Sense of Smell and Its Role in Abnormal Eating Behavior

Olfaction and ghrelin may moderate emotional eating.

Reprinted from Eating Disorders Review
January/February Volume 27, Number 1
©2016 iaedp

It seemed a fairly straightforward research project: analyzing the effect of olfactory capacity upon abnormal eating behavior. However, after a thorough literature review, Dr. Mohammed A. Islam, of the Hospital of Bellvitage-IDIBELL, Barcelona, and colleagues at other institutions in Spain and the United Kingdom found the answers were not so clear-cut (Front Psychol. 2015. Doi:10.3389/psyg.2015.01431).

Olfactory capacity has been widely studied in a number of psychiatric disorders, including schizophrenia, depression, and dementia. Researchers have learned that the brain’s reward system is actively involved in eating behavior and reactions to olfactory stimuli. The few studies that have investigated a connection between olfactory capacity and eating disorders have reached conflicting conclusions, perhaps due to lack of sample size and available assessment procedures.

Dr. Islam and colleagues identified 1352 studies of olfaction and disordered eating after searching all electronic databases, including Medline, PubMed, and PsycINFO. Most research centered on patients with anorexia nervosa (AN). After all study criteria were met, only 14 studies remained in the evaluation.

Results of individual studies varied so widely that the authors could not draw firm conclusions. For example, several studies suggested that patients with AN had a poorer sense of smell; however, a recent study (described later in this article), reached a different conclusion. An analysis of 5 studies of patients with BN, the authors found no differences between patients and the general population.

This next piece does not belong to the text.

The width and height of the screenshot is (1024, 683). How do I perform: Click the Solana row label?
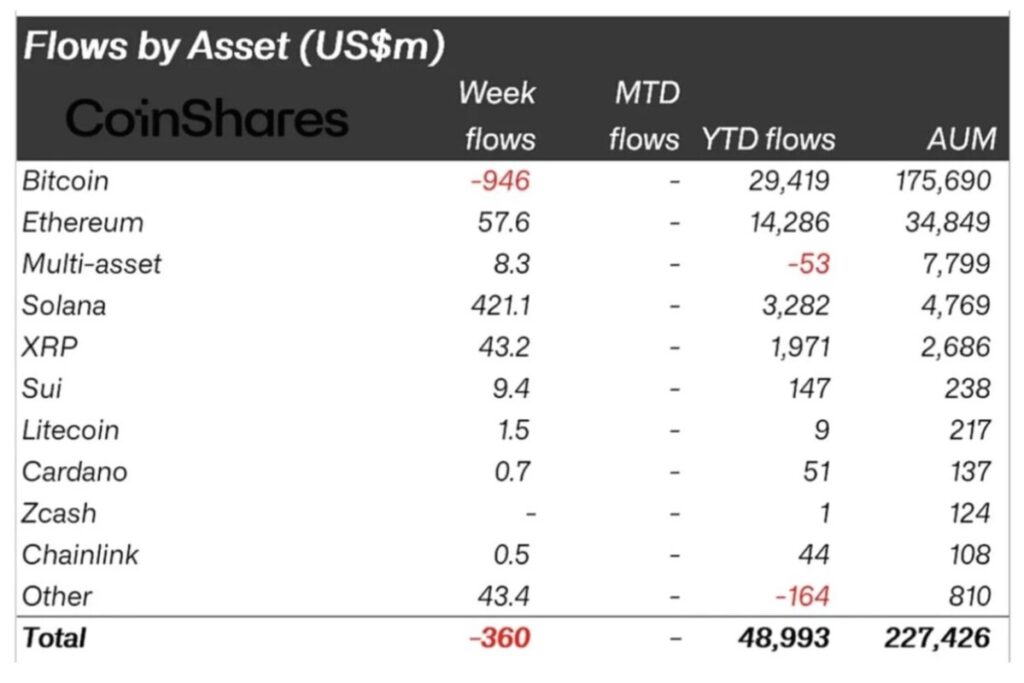(x=63, y=305)
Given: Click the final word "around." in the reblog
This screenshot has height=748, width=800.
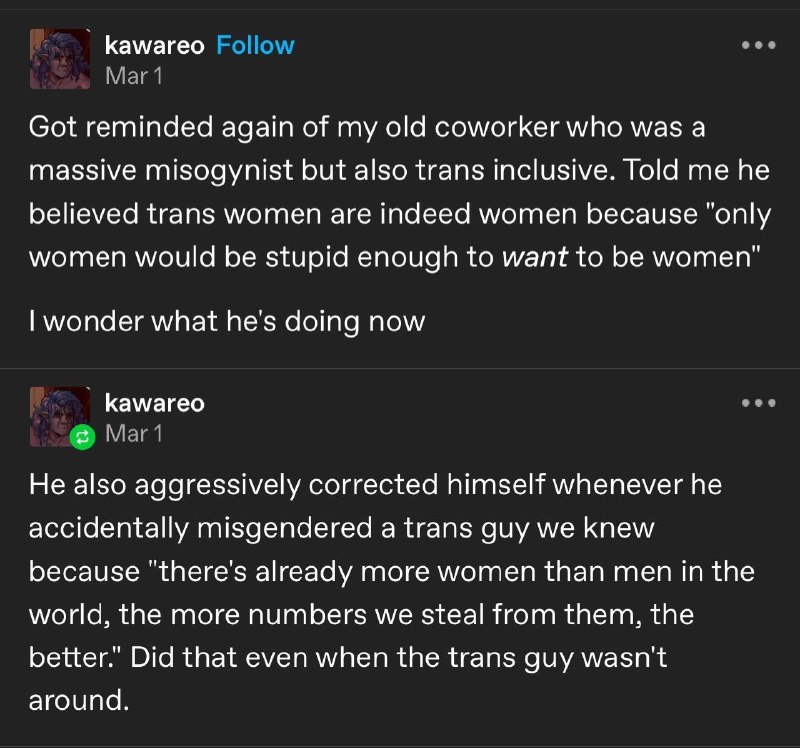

A second study of taste and olfactory function

A second recent study from the same institution led by one of the co-authors of the review, evaluated smell and taste dysfunction among females with AN and a group of obese females (Endocrine. 2015 July [Epub ahead of print]). The goal was to explore the interactions between smell/taste capacity, gastric hormones, eating behavior, and BMI. The study group included 239 females, with 64 AN patients and 80 age-matched healthy controls, and 59 obese women and 36 healthy weight, age-matched controls.

Dr. F. Fernández-Aranda and co-workers used the Eating Disorders Inventory-2, the Symptom Checklist 90-revised, and the Dutch Eating Behavior Questionnaire, and also analyzed samples of peptides (ghrelin, peptide YY, and cholecystokinin) taken from the gastrointestinal tract of each participant. The sense of smell was assessed using “Sniffin’ Sticks,” which measure threshold, discrimination, and identification of smells.

Obese subjects and those with AN had distinctly different olfactory profiles and circulating ghrelin levels compared to controls. The researchers found that olfaction was clearly impaired in the obese participants but was increased in those with AN. Taste capacity did not vary between the study groups. Ghrelin levels were significantly decreased in obese subjects and were related to impairment of smell. These results may help to clarify this confusing literature, as they provide data using a well-validated methodology in an adequately sized sample.